_TEXT FOR ANALYSIS_:
====
Bello said when he became dizzy due to the assault, the chairman called security personnel to take him away. He said his health condition, which was unstable before the assault, had worsened. The activist claimed that he was detained at the police post attached to the National Assembly, where he made a statement, adding that his phone was seized.
“I was released on the grounds that the chairman, who asked that I should be arrested, did not make a formal complaint to the police or write any statement, and the witness, Mr Omale Adoyi, could not substantiate any allegation against me. I am presently receiving medical treatment at the General Hospital, Maitama,” he added.
Our correspondent was told that the National Assembly had withdrawn the summons to the US ambassador.
Nkem-Abonta, in a telephone chat with our correspondent, denied the allegations, saying he was not aware of the summons to the ambassador. He also said he was on vacation when Bello barged into his office to demand a written address.
====
_LIST OF TASKS_:
1. Please condense the paragraph in the news report that begins "Bello said when he became dizzy" into a short bulleted list that keeps its main facts.
2. Write the next paragraph of the news report about Bello and Nkem-Abonta, picking up after its final sentence.

_GIVEN DATA_:
====
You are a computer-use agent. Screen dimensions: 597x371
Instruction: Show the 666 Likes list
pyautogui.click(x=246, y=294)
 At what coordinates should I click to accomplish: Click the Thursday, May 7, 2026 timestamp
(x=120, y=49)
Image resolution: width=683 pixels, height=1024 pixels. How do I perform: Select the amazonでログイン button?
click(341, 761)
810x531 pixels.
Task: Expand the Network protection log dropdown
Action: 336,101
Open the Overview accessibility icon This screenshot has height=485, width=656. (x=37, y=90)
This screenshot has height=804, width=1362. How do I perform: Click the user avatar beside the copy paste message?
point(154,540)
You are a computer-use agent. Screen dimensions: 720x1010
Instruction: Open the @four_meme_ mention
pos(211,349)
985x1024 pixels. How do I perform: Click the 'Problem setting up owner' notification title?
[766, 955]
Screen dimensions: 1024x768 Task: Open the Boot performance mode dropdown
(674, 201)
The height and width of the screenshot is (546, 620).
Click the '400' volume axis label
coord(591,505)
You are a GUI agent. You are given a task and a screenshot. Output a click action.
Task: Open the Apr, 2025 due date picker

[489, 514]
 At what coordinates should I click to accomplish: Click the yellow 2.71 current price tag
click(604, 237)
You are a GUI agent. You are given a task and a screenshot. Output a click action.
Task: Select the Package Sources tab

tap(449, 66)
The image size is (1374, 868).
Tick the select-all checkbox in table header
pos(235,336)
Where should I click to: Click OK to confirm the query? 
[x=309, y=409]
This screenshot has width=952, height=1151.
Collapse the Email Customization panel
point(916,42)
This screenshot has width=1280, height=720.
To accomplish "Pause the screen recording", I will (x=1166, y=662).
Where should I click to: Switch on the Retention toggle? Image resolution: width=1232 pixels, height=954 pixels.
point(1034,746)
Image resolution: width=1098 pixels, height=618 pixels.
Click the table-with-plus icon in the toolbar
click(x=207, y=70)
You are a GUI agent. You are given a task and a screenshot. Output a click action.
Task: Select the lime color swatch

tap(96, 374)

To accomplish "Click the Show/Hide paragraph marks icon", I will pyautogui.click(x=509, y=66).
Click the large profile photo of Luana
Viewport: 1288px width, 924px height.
====
_REPLIES_:
1.
- When Bello became dizzy from the assault, the chairman called security personnel to take him away.
- Bello's health, already unstable before the assault, had worsened.
- He was detained at the National Assembly's police post, where he made a statement.
- His phone was seized.

2.
Nkem-Abonta stated, “He walked into my office; I did not invite him; and he said I should give him a written address. I told him that I was on vacation and I asked him to leave my office and invited the sergeant-at-arms to take him away. No story can embarrass me. He embarrassed himself. Is it not common knowledge that no assembly anywhere can summon an ambassador? I did not issue any summons. Was my signature forged or what? I don’t know. I constituted a panel to find out who summoned the ambassador. I am so experienced to know my limits. I don’t know him and nobody attacked him.
“The clerk was relieved of his duty because of that matter. He is no longer the clerk; are you not aware? I did not sign any summons and I don’t know who did. I only read in the paper and I asked to find out and I reported to the authorities. Does he have the right to barge into my office? Does he have the right to demand a written address on why the petition was not heard? I said no; when he refused to leave my office, I called the sergeant-at-arms to take him away.”
However, a policeman involved in the case said Bello was blameless in the matter, adding that the committee chairman only vented his anger on him.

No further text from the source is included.